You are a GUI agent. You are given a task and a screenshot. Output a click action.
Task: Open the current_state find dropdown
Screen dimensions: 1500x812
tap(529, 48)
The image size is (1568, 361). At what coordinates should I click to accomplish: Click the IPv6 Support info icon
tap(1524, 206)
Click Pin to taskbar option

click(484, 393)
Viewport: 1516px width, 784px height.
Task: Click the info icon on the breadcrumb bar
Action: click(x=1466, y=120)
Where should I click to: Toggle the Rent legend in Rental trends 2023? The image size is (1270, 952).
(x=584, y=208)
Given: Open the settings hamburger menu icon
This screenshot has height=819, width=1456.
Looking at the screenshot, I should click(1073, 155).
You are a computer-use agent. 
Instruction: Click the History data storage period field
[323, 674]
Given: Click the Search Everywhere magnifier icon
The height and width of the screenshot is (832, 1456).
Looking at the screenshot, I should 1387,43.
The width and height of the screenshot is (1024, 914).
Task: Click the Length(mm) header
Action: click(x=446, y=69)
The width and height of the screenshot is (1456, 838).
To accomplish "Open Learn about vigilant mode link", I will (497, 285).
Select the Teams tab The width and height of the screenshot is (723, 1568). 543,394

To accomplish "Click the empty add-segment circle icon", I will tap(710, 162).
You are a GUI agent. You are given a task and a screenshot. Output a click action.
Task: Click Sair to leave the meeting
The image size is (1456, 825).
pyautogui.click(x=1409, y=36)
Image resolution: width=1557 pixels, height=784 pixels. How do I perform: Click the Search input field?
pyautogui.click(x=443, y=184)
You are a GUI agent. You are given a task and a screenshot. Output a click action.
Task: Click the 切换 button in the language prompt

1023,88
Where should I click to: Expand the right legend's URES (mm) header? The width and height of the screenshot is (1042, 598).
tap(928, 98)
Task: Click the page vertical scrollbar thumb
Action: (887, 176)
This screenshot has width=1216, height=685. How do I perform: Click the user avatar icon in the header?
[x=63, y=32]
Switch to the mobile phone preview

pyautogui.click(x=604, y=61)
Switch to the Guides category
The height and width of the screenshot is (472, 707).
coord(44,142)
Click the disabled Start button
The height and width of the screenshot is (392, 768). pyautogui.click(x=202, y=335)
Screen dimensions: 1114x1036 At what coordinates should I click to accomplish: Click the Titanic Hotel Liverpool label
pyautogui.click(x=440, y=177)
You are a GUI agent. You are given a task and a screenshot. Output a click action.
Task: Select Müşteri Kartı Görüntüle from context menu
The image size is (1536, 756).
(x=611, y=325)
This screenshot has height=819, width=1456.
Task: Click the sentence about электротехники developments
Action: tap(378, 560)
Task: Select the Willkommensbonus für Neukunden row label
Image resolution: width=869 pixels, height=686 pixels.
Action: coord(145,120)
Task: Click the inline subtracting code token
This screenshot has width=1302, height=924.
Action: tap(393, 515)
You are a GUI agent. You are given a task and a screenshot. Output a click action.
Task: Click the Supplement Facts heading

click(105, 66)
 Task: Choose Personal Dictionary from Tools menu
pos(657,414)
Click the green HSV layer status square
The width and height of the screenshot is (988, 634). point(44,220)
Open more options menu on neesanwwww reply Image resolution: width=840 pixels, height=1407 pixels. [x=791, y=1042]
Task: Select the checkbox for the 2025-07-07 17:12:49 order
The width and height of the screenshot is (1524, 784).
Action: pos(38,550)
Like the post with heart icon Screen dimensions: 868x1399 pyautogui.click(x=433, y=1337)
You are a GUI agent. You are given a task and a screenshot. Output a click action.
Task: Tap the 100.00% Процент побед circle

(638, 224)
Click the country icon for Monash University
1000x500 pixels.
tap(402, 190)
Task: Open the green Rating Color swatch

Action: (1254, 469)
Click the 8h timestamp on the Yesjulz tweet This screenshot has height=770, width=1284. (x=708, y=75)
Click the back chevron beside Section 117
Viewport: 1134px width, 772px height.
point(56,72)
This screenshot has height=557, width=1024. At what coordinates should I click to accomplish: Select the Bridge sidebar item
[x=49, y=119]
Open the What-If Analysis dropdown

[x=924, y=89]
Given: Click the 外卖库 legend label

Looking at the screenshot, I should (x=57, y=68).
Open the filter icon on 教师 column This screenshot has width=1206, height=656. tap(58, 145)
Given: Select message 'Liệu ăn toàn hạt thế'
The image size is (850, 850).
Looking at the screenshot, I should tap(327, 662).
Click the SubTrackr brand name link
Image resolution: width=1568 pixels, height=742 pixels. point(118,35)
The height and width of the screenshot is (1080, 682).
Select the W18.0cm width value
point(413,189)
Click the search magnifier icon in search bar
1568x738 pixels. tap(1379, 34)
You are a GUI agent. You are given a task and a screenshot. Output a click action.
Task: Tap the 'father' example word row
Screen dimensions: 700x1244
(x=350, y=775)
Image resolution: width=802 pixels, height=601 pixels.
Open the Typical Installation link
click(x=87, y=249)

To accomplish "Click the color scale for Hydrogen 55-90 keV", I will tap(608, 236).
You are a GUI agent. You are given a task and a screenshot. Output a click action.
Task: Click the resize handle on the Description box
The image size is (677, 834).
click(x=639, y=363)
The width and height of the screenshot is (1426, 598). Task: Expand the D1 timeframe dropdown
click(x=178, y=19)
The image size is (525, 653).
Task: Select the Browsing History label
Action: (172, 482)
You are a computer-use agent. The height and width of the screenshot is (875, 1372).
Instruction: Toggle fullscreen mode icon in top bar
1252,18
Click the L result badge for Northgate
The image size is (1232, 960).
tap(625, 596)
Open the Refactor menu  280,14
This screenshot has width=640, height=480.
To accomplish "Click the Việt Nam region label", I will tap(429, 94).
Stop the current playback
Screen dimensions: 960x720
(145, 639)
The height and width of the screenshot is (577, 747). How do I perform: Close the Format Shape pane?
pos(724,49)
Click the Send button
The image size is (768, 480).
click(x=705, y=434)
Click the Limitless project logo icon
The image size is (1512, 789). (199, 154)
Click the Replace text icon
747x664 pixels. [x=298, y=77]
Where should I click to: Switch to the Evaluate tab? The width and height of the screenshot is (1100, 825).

____

Exercise requirements: Copy the listing above word for word, from start to finish.

Complete answer:
You are a GUI agent. You are given a task and a screenshot. Output a click action.
Task: Open the current_state find dropdown
Screen dimensions: 1500x812
tap(529, 48)
The image size is (1568, 361). At what coordinates should I click to accomplish: Click the IPv6 Support info icon
tap(1524, 206)
Click Pin to taskbar option

click(484, 393)
Viewport: 1516px width, 784px height.
Task: Click the info icon on the breadcrumb bar
Action: click(x=1466, y=120)
Where should I click to: Toggle the Rent legend in Rental trends 2023? The image size is (1270, 952).
(x=584, y=208)
Given: Open the settings hamburger menu icon
This screenshot has height=819, width=1456.
Looking at the screenshot, I should click(1073, 155).
You are a computer-use agent. 
Instruction: Click the History data storage period field
[323, 674]
Given: Click the Search Everywhere magnifier icon
The height and width of the screenshot is (832, 1456).
Looking at the screenshot, I should 1387,43.
The width and height of the screenshot is (1024, 914).
Task: Click the Length(mm) header
Action: click(x=446, y=69)
The width and height of the screenshot is (1456, 838).
To accomplish "Open Learn about vigilant mode link", I will (497, 285).
Select the Teams tab The width and height of the screenshot is (723, 1568). 543,394

To accomplish "Click the empty add-segment circle icon", I will tap(710, 162).
You are a GUI agent. You are given a task and a screenshot. Output a click action.
Task: Click Sair to leave the meeting
The image size is (1456, 825).
pyautogui.click(x=1409, y=36)
Image resolution: width=1557 pixels, height=784 pixels. How do I perform: Click the Search input field?
pyautogui.click(x=443, y=184)
You are a GUI agent. You are given a task and a screenshot. Output a click action.
Task: Click the 切换 button in the language prompt

1023,88
Where should I click to: Expand the right legend's URES (mm) header? The width and height of the screenshot is (1042, 598).
tap(928, 98)
Task: Click the page vertical scrollbar thumb
Action: (887, 176)
This screenshot has width=1216, height=685. How do I perform: Click the user avatar icon in the header?
[x=63, y=32]
Switch to the mobile phone preview

pyautogui.click(x=604, y=61)
Switch to the Guides category
The height and width of the screenshot is (472, 707).
coord(44,142)
Click the disabled Start button
The height and width of the screenshot is (392, 768). pyautogui.click(x=202, y=335)
Screen dimensions: 1114x1036 At what coordinates should I click to accomplish: Click the Titanic Hotel Liverpool label
pyautogui.click(x=440, y=177)
You are a GUI agent. You are given a task and a screenshot. Output a click action.
Task: Select Müşteri Kartı Görüntüle from context menu
The image size is (1536, 756).
(x=611, y=325)
This screenshot has height=819, width=1456.
Task: Click the sentence about электротехники developments
Action: tap(378, 560)
Task: Select the Willkommensbonus für Neukunden row label
Image resolution: width=869 pixels, height=686 pixels.
Action: coord(145,120)
Task: Click the inline subtracting code token
This screenshot has width=1302, height=924.
Action: tap(393, 515)
You are a GUI agent. You are given a task and a screenshot. Output a click action.
Task: Click the Supplement Facts heading

click(105, 66)
 Task: Choose Personal Dictionary from Tools menu
pos(657,414)
Click the green HSV layer status square
The width and height of the screenshot is (988, 634). point(44,220)
Open more options menu on neesanwwww reply Image resolution: width=840 pixels, height=1407 pixels. [x=791, y=1042]
Task: Select the checkbox for the 2025-07-07 17:12:49 order
The width and height of the screenshot is (1524, 784).
Action: pos(38,550)
Like the post with heart icon Screen dimensions: 868x1399 pyautogui.click(x=433, y=1337)
You are a GUI agent. You are given a task and a screenshot. Output a click action.
Task: Tap the 100.00% Процент побед circle

(638, 224)
Click the country icon for Monash University
1000x500 pixels.
tap(402, 190)
Task: Open the green Rating Color swatch

Action: (1254, 469)
Click the 8h timestamp on the Yesjulz tweet This screenshot has height=770, width=1284. (x=708, y=75)
Click the back chevron beside Section 117
Viewport: 1134px width, 772px height.
point(56,72)
This screenshot has height=557, width=1024. At what coordinates should I click to accomplish: Select the Bridge sidebar item
[x=49, y=119]
Open the What-If Analysis dropdown

[x=924, y=89]
Given: Click the 外卖库 legend label

Looking at the screenshot, I should (x=57, y=68).
Open the filter icon on 教师 column This screenshot has width=1206, height=656. tap(58, 145)
Given: Select message 'Liệu ăn toàn hạt thế'
The image size is (850, 850).
Looking at the screenshot, I should tap(327, 662).
Click the SubTrackr brand name link
Image resolution: width=1568 pixels, height=742 pixels. point(118,35)
The height and width of the screenshot is (1080, 682).
Select the W18.0cm width value
point(413,189)
Click the search magnifier icon in search bar
1568x738 pixels. tap(1379, 34)
You are a GUI agent. You are given a task and a screenshot. Output a click action.
Task: Tap the 'father' example word row
Screen dimensions: 700x1244
(x=350, y=775)
Image resolution: width=802 pixels, height=601 pixels.
Open the Typical Installation link
click(x=87, y=249)

To accomplish "Click the color scale for Hydrogen 55-90 keV", I will tap(608, 236).
You are a GUI agent. You are given a task and a screenshot. Output a click action.
Task: Click the resize handle on the Description box
The image size is (677, 834).
click(x=639, y=363)
The width and height of the screenshot is (1426, 598). Task: Expand the D1 timeframe dropdown
click(x=178, y=19)
The image size is (525, 653).
Task: Select the Browsing History label
Action: (172, 482)
You are a computer-use agent. The height and width of the screenshot is (875, 1372).
Instruction: Toggle fullscreen mode icon in top bar
1252,18
Click the L result badge for Northgate
The image size is (1232, 960).
tap(625, 596)
Open the Refactor menu  280,14
This screenshot has width=640, height=480.
To accomplish "Click the Việt Nam region label", I will tap(429, 94).
Stop the current playback
Screen dimensions: 960x720
(145, 639)
The height and width of the screenshot is (577, 747). How do I perform: Close the Format Shape pane?
pos(724,49)
Click the Send button
The image size is (768, 480).
click(x=705, y=434)
Click the Limitless project logo icon
The image size is (1512, 789). (199, 154)
Click the Replace text icon
747x664 pixels. [x=298, y=77]
Where should I click to: Switch to the Evaluate tab? The width and height of the screenshot is (1100, 825).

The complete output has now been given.